Yes! I even use those plastic ice cream tubs (modified) and other such things. Cups with cloth rubber banded to them works well for small nymphs also  .


----------



## Colorcham427 (Sep 29, 2011)

very nice idea, thanks for sharing buddy!


----------



## patrickfraser (Sep 29, 2011)

Great idea.

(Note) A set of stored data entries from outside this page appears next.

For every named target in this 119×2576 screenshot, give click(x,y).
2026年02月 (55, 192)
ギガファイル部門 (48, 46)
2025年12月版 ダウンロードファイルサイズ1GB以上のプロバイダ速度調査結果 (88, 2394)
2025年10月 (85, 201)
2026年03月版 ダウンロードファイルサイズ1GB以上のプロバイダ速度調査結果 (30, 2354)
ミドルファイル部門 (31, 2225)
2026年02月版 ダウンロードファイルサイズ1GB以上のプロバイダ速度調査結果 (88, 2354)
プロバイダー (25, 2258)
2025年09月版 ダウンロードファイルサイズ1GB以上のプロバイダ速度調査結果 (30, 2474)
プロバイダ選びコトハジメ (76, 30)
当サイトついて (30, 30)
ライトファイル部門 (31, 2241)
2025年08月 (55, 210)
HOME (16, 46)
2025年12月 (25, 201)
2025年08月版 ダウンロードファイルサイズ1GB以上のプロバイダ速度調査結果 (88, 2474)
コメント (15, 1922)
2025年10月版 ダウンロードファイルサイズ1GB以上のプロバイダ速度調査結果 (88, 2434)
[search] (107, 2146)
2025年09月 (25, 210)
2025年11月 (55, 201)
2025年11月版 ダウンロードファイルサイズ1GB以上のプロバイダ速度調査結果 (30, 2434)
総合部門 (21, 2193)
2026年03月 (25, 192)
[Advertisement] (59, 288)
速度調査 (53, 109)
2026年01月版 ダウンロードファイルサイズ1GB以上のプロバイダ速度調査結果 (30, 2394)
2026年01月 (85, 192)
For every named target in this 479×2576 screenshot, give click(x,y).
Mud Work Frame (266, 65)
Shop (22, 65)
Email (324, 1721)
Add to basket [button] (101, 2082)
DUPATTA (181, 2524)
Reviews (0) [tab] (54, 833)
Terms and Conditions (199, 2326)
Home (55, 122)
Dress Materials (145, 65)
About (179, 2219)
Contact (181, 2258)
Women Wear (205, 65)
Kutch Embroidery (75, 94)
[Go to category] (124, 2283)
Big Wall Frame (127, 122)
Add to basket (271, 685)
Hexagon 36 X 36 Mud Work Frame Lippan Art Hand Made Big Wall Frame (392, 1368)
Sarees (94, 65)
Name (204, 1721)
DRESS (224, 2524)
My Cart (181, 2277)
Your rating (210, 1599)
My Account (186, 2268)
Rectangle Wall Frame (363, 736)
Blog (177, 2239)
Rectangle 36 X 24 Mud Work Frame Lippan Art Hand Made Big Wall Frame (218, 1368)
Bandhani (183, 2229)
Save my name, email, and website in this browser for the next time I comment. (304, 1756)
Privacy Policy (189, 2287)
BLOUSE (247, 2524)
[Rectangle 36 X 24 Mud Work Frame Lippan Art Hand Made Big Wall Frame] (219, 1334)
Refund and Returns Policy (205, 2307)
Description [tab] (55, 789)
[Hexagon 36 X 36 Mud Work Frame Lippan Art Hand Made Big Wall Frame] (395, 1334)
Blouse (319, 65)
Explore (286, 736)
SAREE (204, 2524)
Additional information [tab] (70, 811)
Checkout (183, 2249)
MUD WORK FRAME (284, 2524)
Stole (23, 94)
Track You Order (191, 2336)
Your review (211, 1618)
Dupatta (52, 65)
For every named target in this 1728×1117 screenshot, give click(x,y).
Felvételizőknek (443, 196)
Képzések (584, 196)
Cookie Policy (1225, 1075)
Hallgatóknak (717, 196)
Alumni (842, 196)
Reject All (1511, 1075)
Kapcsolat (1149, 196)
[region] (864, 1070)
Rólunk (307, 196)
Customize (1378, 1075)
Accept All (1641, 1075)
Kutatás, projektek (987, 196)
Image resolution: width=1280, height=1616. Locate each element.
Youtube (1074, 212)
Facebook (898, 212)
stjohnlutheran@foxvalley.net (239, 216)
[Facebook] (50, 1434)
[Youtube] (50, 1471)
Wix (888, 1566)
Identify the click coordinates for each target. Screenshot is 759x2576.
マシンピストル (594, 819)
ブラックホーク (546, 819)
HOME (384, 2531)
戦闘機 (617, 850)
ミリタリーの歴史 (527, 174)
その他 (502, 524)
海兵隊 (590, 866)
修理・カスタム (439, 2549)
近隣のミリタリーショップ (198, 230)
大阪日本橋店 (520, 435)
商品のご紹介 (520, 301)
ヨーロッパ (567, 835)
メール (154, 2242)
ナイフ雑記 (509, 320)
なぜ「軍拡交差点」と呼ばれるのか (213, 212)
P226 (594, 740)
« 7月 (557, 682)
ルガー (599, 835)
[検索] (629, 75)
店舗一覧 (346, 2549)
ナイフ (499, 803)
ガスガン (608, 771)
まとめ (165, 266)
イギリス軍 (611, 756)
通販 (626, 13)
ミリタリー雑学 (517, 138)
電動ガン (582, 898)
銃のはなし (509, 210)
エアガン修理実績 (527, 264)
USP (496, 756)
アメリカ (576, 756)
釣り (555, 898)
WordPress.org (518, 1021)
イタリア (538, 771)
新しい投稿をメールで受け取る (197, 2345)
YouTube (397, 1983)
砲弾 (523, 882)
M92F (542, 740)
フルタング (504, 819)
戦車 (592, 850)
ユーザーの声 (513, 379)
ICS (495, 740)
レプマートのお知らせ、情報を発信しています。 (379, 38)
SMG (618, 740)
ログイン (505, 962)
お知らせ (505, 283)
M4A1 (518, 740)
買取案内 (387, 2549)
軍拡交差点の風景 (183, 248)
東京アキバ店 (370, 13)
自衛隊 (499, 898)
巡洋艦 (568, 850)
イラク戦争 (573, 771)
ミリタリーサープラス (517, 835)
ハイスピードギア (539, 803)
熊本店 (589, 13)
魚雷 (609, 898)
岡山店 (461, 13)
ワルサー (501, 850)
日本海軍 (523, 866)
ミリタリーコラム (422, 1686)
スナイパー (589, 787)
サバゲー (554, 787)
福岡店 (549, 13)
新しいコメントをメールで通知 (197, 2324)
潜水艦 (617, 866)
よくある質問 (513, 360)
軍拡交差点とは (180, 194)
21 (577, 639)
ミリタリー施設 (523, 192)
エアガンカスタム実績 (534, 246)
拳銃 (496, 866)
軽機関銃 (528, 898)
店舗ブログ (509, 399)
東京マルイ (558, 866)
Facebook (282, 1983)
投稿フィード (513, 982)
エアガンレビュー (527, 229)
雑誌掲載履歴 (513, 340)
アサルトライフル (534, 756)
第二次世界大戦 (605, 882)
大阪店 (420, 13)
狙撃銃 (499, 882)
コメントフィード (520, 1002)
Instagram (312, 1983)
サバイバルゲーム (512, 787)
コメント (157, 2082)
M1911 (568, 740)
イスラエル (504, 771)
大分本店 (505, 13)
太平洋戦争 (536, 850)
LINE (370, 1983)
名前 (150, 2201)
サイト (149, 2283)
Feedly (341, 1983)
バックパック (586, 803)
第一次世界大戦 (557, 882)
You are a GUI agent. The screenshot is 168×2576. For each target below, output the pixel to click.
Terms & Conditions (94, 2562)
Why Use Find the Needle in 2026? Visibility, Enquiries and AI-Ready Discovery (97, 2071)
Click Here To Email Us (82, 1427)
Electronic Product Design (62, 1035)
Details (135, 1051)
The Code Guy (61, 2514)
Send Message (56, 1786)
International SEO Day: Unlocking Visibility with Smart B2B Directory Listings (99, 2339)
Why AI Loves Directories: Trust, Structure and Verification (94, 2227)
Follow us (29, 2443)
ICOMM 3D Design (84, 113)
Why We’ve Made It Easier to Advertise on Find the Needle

Recycle, reduce, REUSE! :clap:


----------



## psyconiko (Sep 29, 2011)

And that is how you will end.....






I am using sheets of cork instead of twigs.


----------



## mantiscraze (Sep 29, 2011)

wow nico! crazy!


----------



## minard734 (Sep 29, 2011)

patrickfraser said:


> Great idea. Recycle, reduce, REUSE! :clap:


Yes... This is my way


----------



## PhilinYuma (Sep 30, 2011)

Looks a bit like my chaos, Nico, but are you living in an ambient humidity of 85% or is that in some kind of enclosure or dedicated room? What are you using to get the humidity that high?


----------



## mantiscraze (Sep 30, 2011)

must be the sauna


----------



## hibiscusmile (Sep 30, 2011)

Lordy u have been busy!


----------



## ismart (Sep 30, 2011)

PhilinYuma said:


> Looks a bit like my chaos, Nico, but are you living in an ambient humidity of 85% or is that in some kind of enclosure or dedicated room? What are you using to get the humidity that high?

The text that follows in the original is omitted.